Dataset excerpts

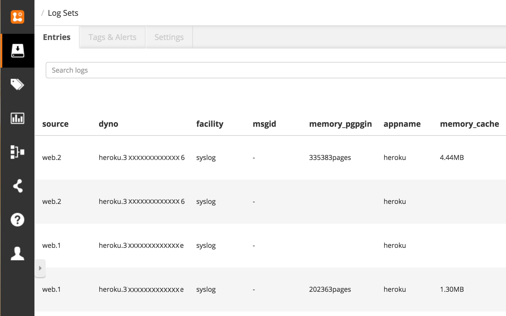Select the Entries tab
The image size is (506, 316).
click(x=57, y=37)
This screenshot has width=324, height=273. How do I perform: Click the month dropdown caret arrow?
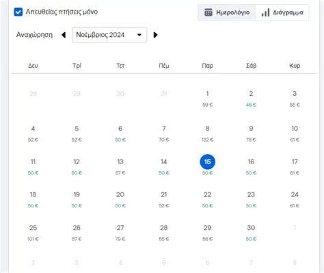(139, 35)
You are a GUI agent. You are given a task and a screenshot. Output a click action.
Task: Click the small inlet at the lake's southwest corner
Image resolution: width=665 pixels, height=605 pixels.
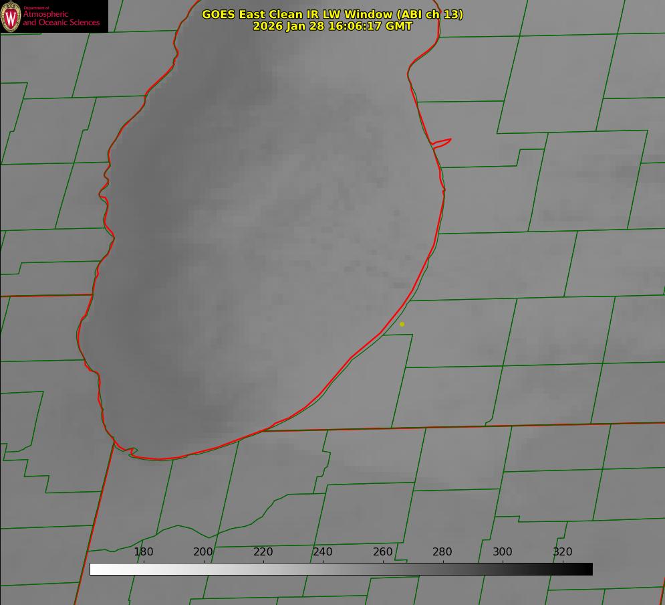coord(132,452)
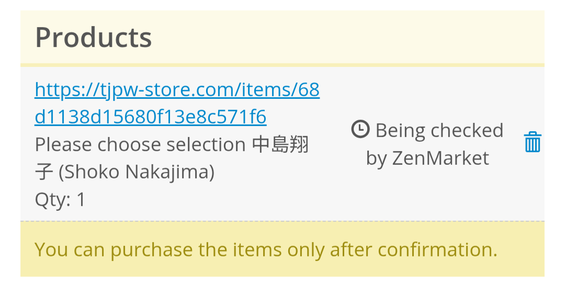
Task: Click 'You can' at the notice start
Action: pos(70,250)
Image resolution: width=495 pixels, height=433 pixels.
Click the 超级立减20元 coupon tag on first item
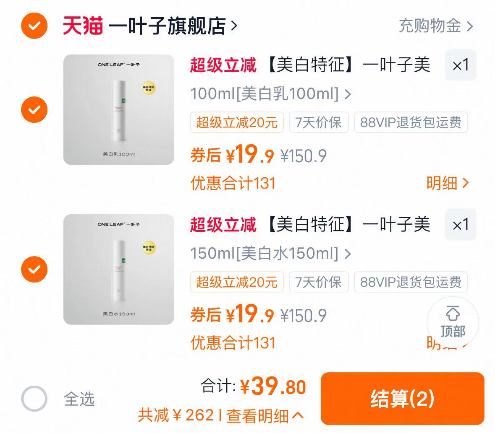point(236,122)
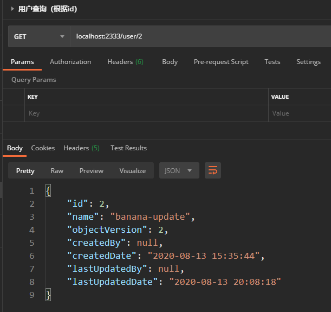Open the Pre-request Script tab
Viewport: 331px width, 312px height.
tap(221, 62)
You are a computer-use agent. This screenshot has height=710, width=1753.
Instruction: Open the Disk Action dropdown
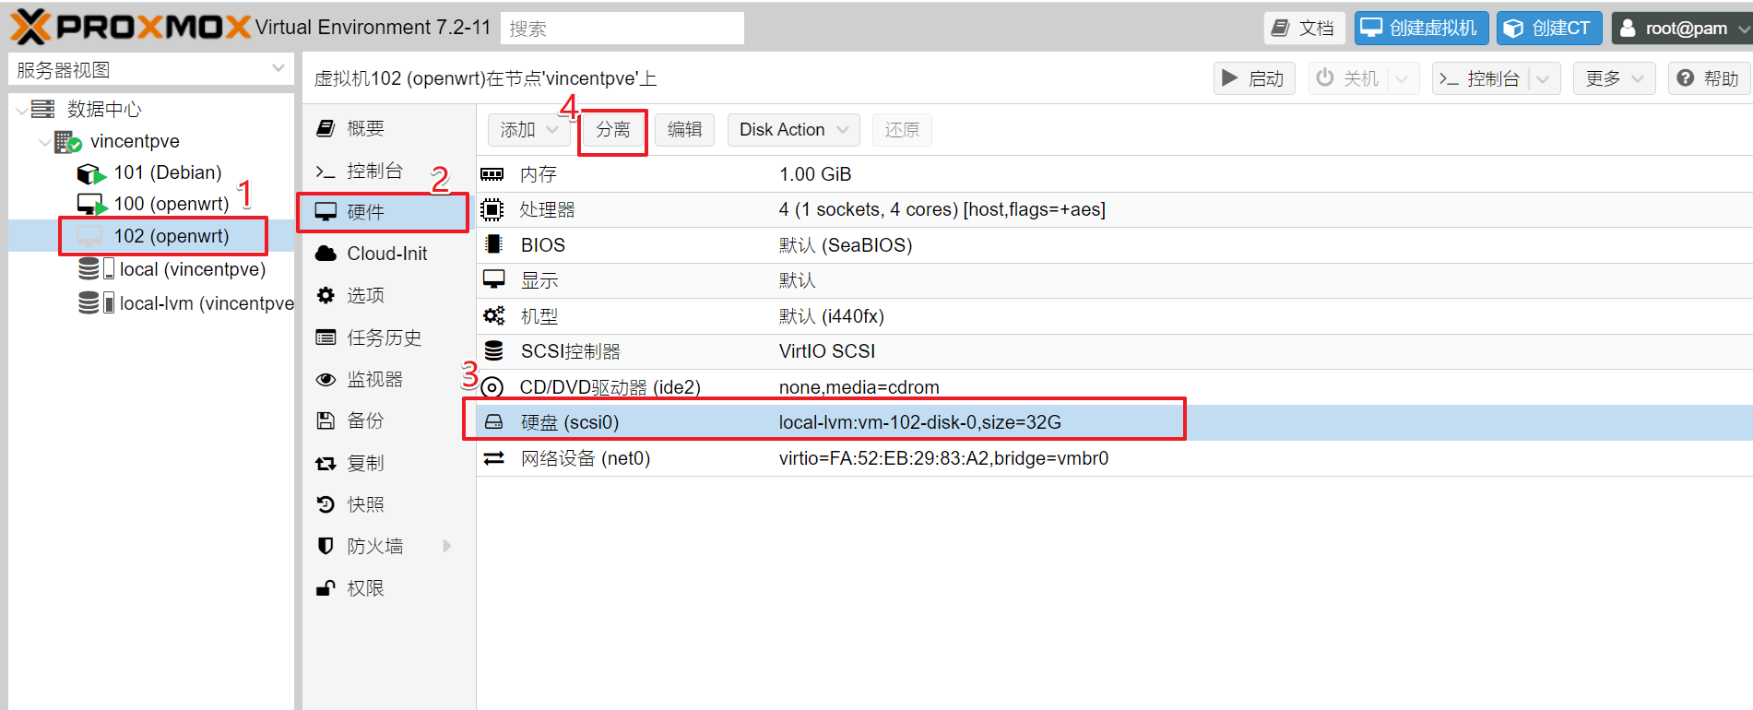point(793,130)
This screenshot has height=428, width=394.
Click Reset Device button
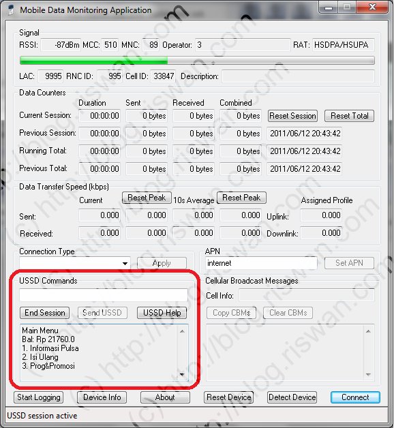pyautogui.click(x=228, y=397)
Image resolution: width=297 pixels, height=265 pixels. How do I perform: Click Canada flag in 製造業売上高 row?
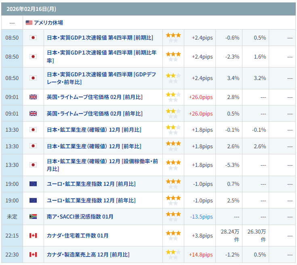(x=33, y=254)
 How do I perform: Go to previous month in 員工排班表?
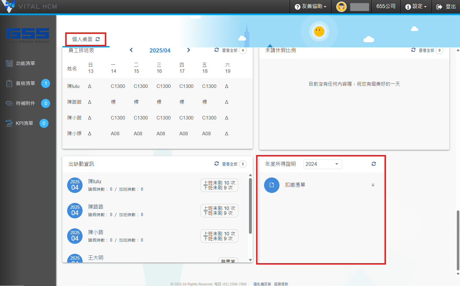point(131,50)
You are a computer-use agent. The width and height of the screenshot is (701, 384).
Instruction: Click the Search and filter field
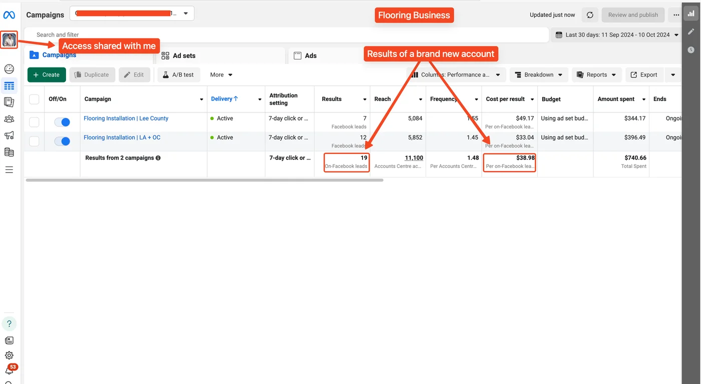click(285, 35)
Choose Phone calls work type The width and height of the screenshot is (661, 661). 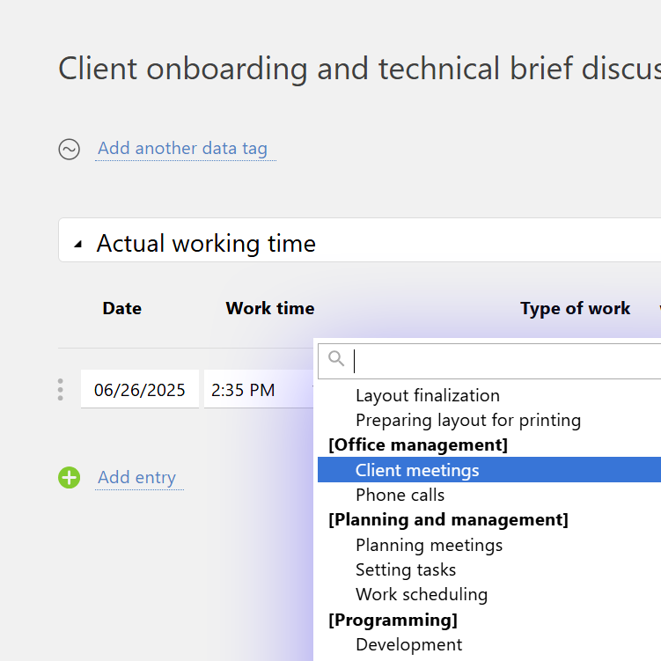pos(400,495)
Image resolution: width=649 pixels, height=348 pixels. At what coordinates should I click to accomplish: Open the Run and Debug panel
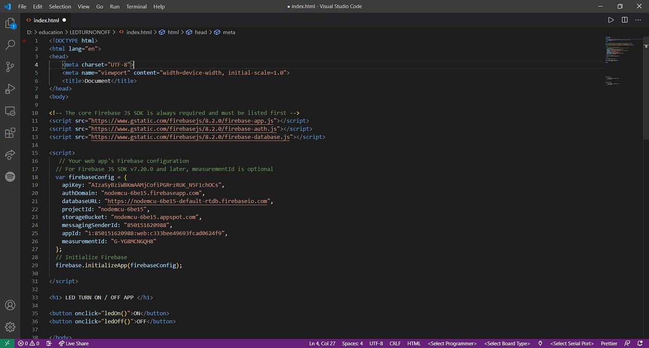10,89
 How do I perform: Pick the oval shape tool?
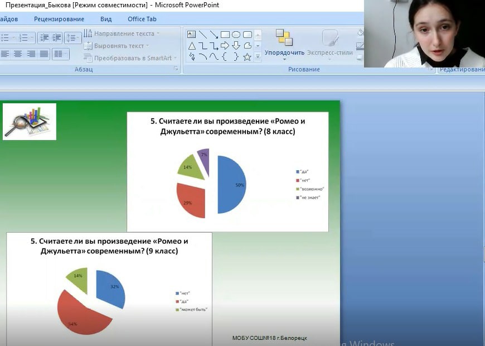tap(236, 35)
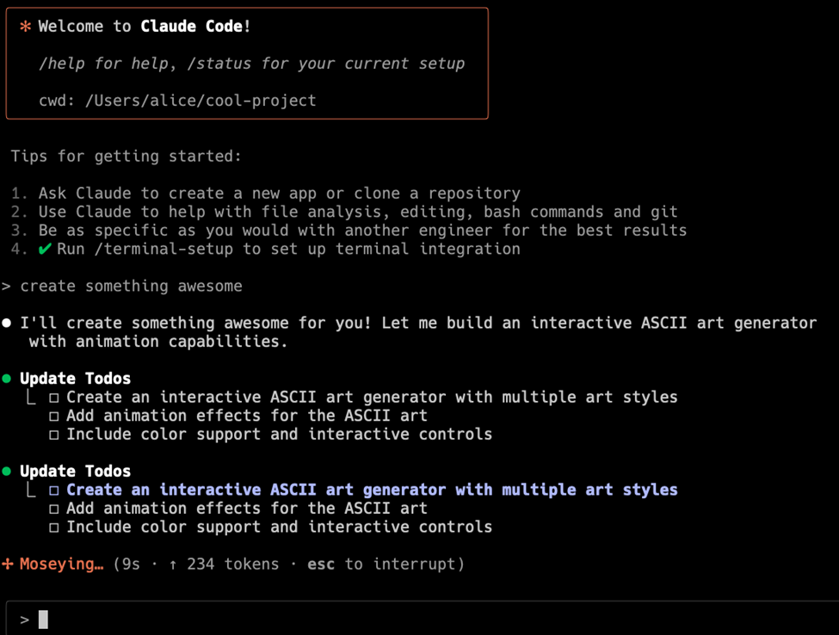Collapse the tree branch under first Update Todos

31,398
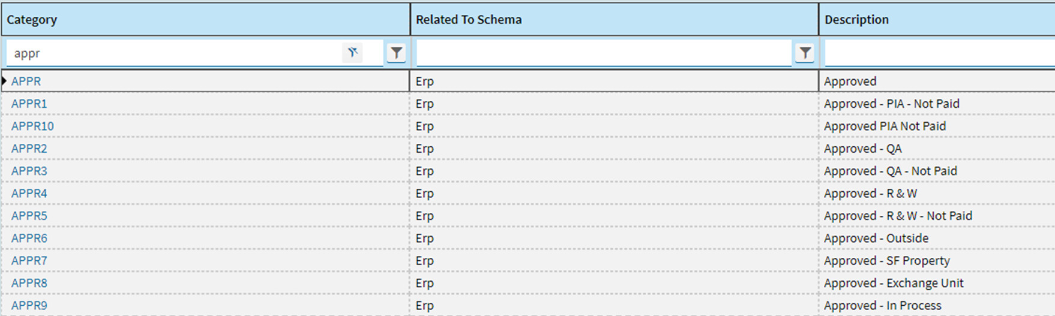Select the Approved - Exchange Unit cell
This screenshot has height=316, width=1055.
(937, 283)
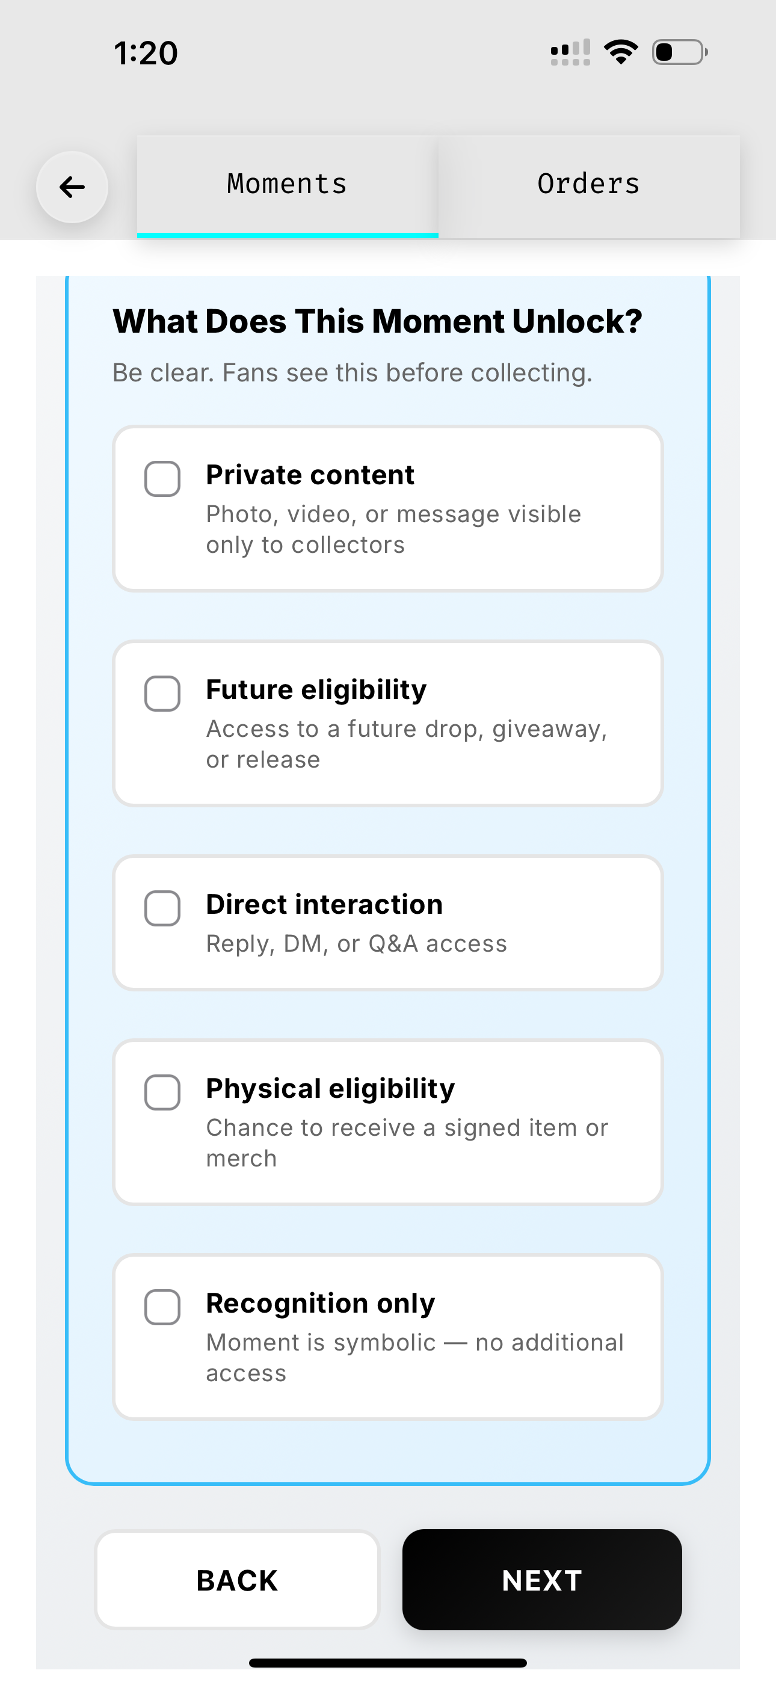Tap the 1:20 clock in status bar
776x1682 pixels.
tap(146, 53)
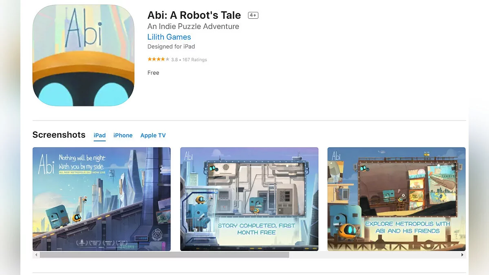489x275 pixels.
Task: Switch to the Apple TV screenshots tab
Action: point(153,135)
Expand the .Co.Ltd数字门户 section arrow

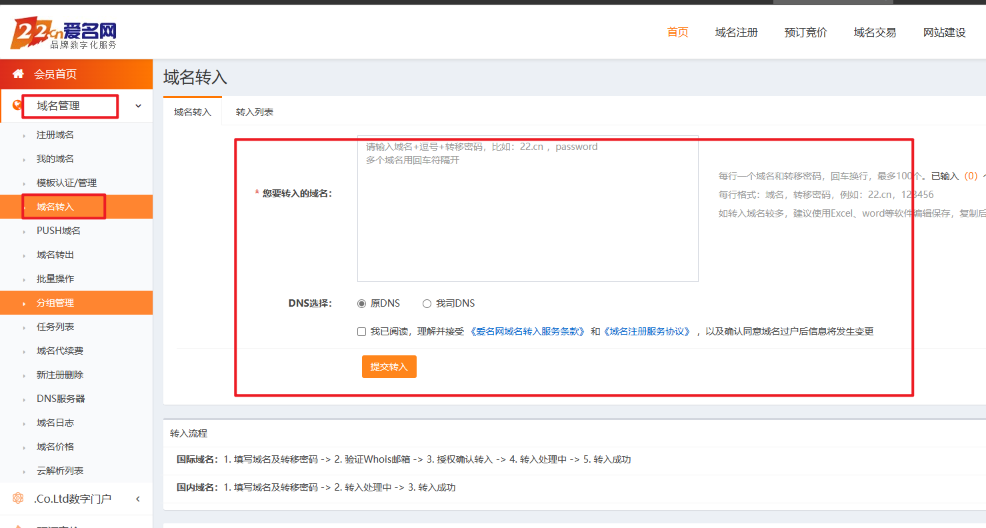click(138, 499)
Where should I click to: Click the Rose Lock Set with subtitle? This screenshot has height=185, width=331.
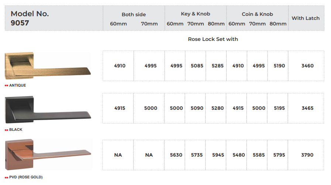click(x=213, y=39)
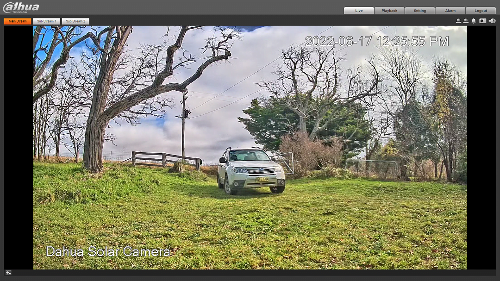
Task: Open the Playback tab
Action: 389,11
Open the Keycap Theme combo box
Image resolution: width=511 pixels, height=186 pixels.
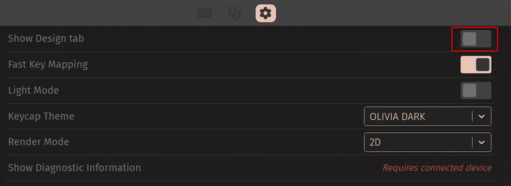click(427, 116)

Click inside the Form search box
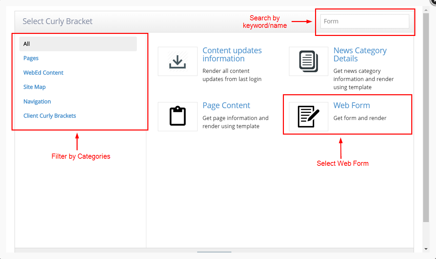tap(364, 21)
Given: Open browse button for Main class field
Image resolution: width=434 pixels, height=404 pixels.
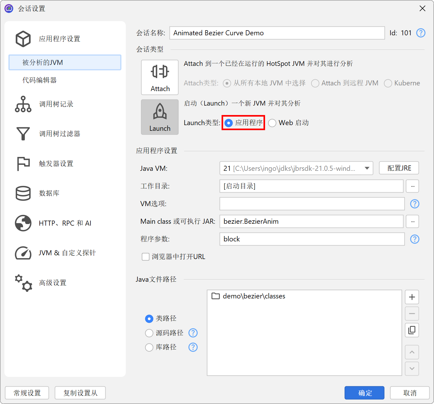Looking at the screenshot, I should coord(412,222).
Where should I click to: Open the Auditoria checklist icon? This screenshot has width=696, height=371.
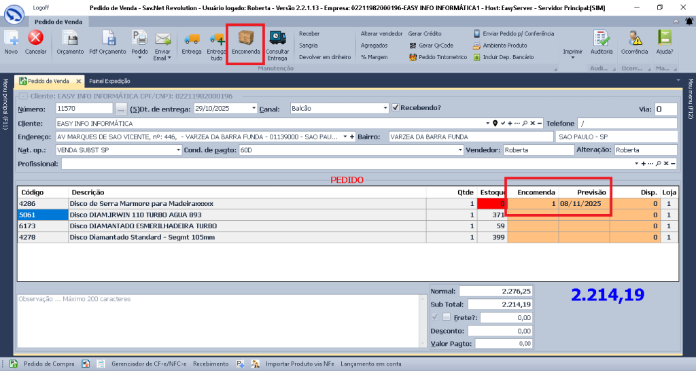pyautogui.click(x=602, y=39)

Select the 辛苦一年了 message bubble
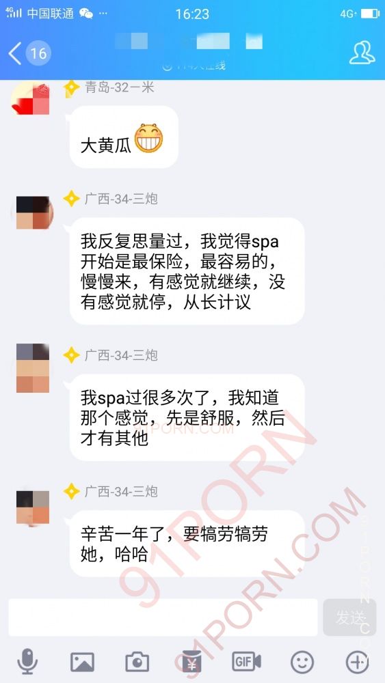(187, 544)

> _WHAT THE TASK REQUIRES_: Please count how many lines in the preceding records hold the word "computer", then give only that number.

> _EXPECTED OUTPUT_: 2